⚠ Contains Allergens
Place 1 kg (2.2 lbs) chicken (skin off, bone in, cut into pieces) in a mixing bowl. Add juice of 1 lemon, 1 tsp salt, 1 tsp turmeric, and 2 tsp Kashmiri chilli powder. Mix well with a gloved hand until chicken is fully coated.
Heat 3/4 cup mustard oil in a pan over medium heat. Add marinated chicken pieces to the hot oil. Fry for about 4-5 minutes on each side until browned. Remove fried chicken from the pan and set aside. Reduce the oil in the pan by three-quarters, leaving some flavorful bits.
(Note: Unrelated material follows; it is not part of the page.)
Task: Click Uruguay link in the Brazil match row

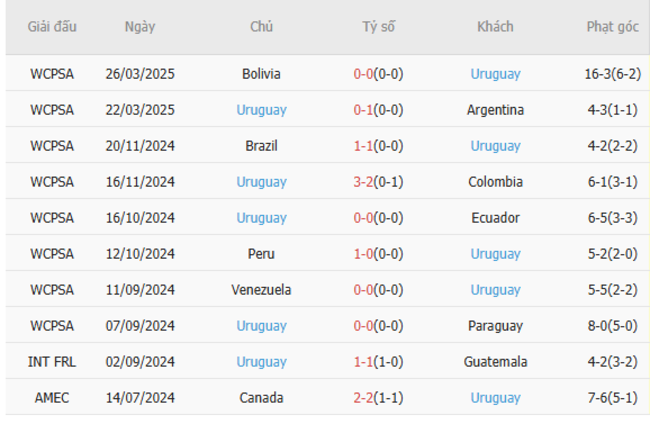Action: point(495,146)
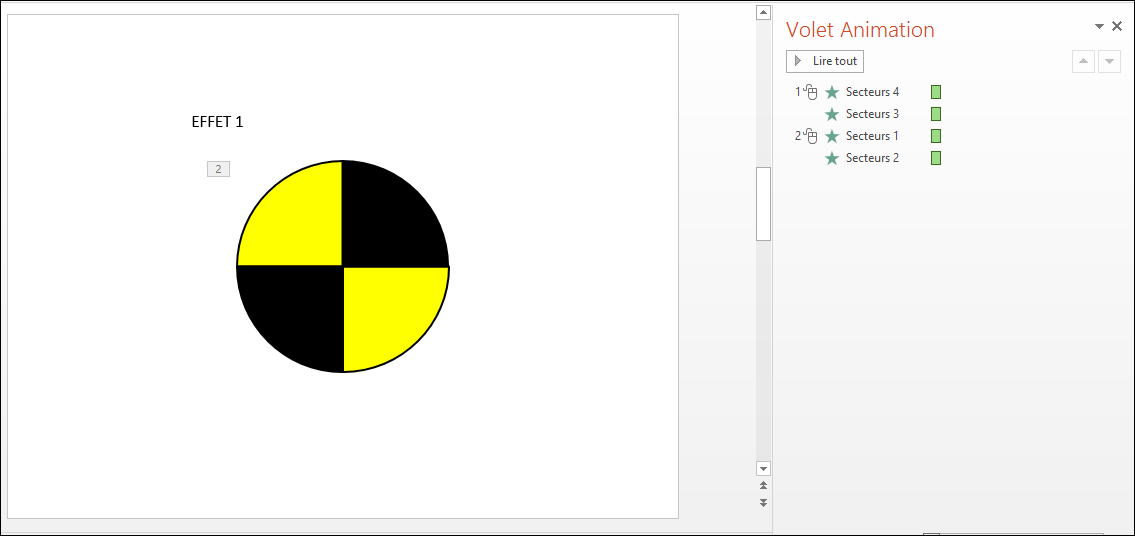Open the animation pane options dropdown arrow
Screen dimensions: 1135x536
pyautogui.click(x=1099, y=27)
Add 1 cup finely chopped onions to the remaining oil in the pan. Cook on slightly above medium heat for about 4-5 minutes until softened and lightly browned. Add 1 tbsp ginger garlic paste and 1 tsp salt. Cook for another 3-4 minutes, stirring often, ensuring garlic and ginger don't burn. Add 1 1/4 cup tomato paste. Add 2 tsp Kashmiri chilli powder, 2 tsp coriander powder, 1 tsp turmeric, and 1 tsp cumin powder. Cook for about 3 minutes, stirring frequently, until the spices are well combined with the tomato paste.
Add 1 cup cold water to the pan. Add 2 whole garlic heads (peeled outer skin). Cook for another 3-4 minutes, keeping the heat vibrant and mixing. Add 1/2 cup whisked plain yogurt/curd. Mix for 2 minutes, stirring constantly. Add 1 cup milk. Continue mixing for another 3 minutes.
Add the fried chicken pieces and any accumulated juices back into the gravy. Lower the heat to just above a simmer. Cook for about 5 minutes, stirring occasionally, until chicken is fully cooked and flavors meld. Turn off the heat. Check salt level and adjust if necessary. Add 1 tbsp ghee to the mix and stir.
• Use mustard oil for an authentic flavor, but other oils can be substituted.
• Whisk yogurt until smooth before adding to prevent lumps.
• Stir frequently when cooking ginger, garlic, and spices to prevent burning.
• For a tighter seal during simmering, you can use a pastry dough made from flour and water around the lid.